Psychologists say more and more young people are entitled - dvanwag
https://www.indy100.com/article/young-people-entitlement-disappointed-narcissism-psychology-research-7867961
======
Clubber
>Pschology Today reports that some examples of entitlement range from the
disregard of rules, freeloading, causing inconveniences and like to assume the
role of leader when working in groups.

Disregard of rules, depending on the rule, is fine, particularly when said
rules are dumb. You need to be able to know which rules are breakable and
which are not. For me, this goes along with the phrase, "Better to ask
forgiveness than permission." Example: production issue that is bleeding $5
million a day, but the rule says you can only release on the 3rd Thursday of
every month and it's the first Monday. That's obviously a short sighted and
very dumb rule. You have justification though so you can probably break it
safely. Might want to talk to your superior though.

>freeloading

Depends on what this means. If you are reciprocal, then it's called sharing.
If you actually are a freeloader, stop; you won't have any friends for long.

>causing inconveniences

Ya don't be that guy driving 10 miles under in the fast lane.
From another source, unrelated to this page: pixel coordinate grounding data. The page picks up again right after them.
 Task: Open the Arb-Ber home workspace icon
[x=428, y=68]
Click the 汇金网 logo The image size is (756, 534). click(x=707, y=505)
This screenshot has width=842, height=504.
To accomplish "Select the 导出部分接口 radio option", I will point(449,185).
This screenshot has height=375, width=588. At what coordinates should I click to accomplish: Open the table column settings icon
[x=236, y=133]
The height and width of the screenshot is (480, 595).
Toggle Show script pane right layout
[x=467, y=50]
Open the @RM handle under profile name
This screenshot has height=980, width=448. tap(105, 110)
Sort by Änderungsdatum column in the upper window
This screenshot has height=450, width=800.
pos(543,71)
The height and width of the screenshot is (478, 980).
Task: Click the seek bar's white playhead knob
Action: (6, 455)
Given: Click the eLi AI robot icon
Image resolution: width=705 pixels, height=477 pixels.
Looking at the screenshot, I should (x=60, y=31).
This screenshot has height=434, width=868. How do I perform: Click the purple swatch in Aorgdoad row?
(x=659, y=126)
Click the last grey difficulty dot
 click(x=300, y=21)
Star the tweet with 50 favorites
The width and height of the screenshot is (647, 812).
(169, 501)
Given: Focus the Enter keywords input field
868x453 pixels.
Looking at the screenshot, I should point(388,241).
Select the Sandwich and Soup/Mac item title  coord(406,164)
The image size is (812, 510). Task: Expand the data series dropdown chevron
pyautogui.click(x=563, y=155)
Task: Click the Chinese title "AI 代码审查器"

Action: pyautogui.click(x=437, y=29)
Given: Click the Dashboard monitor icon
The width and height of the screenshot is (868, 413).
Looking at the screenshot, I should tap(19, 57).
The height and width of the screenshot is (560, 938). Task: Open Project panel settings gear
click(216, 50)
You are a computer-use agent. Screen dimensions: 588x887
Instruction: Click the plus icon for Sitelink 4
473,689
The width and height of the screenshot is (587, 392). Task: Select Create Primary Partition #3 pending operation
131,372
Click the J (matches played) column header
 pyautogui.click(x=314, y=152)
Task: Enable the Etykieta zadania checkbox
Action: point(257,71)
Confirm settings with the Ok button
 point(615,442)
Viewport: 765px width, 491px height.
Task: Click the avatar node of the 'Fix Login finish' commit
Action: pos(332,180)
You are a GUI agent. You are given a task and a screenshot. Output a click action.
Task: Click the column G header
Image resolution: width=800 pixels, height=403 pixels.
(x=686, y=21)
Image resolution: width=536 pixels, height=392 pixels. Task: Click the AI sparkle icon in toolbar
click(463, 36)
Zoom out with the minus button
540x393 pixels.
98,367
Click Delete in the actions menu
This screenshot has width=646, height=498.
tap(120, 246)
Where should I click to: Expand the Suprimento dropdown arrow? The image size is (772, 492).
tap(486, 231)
>like to assume the role of leader when working in groups.

You should totally do this, especially if no one else is willing. If you pin
your fate on a nitwit, you will regret it.

Having said all that, news loves talking shit about the newest generation.
They did it with mine, until my generation started being the news people. Take
it with a grain of salt. Soon your generation will be making fun of the next
generation, so tell them the same thing.

------
basseq
If I understand correctly, this research shows that young people are more
entitled than older people. It does _not_ show that young people _now_ are
more entitled than young people in previous decades: that a 50-year-old was as
entitled when he or she was 25.

This gives me a great excuse to trot out my favorite collection of headlines
and quotes:

Young people: the “latter-day cult of individualism; the worship of the brazen
calf of the Self.” (1907)

Young people: those for whom “the phrase to make a living could have
absolutely no meaning”. (1968)

The “Me Decade”. (Baby boomers in the ’70s)

The Now Generation? Slackers? (Generation X)

The Not-Me Generation? (1980)

The Video Generation of “preening narcissists who have to document every banal
moment with their cutting-edge communications technology”. (1985)

The “entitlement” of Millennials is the same entitlement that plagued their
fathers and grandfathers. It's young people in the workforce. Some are idiots,
some are limited by idiot managers. Everyone wants more responsibility, and no
one wants to wait and get there.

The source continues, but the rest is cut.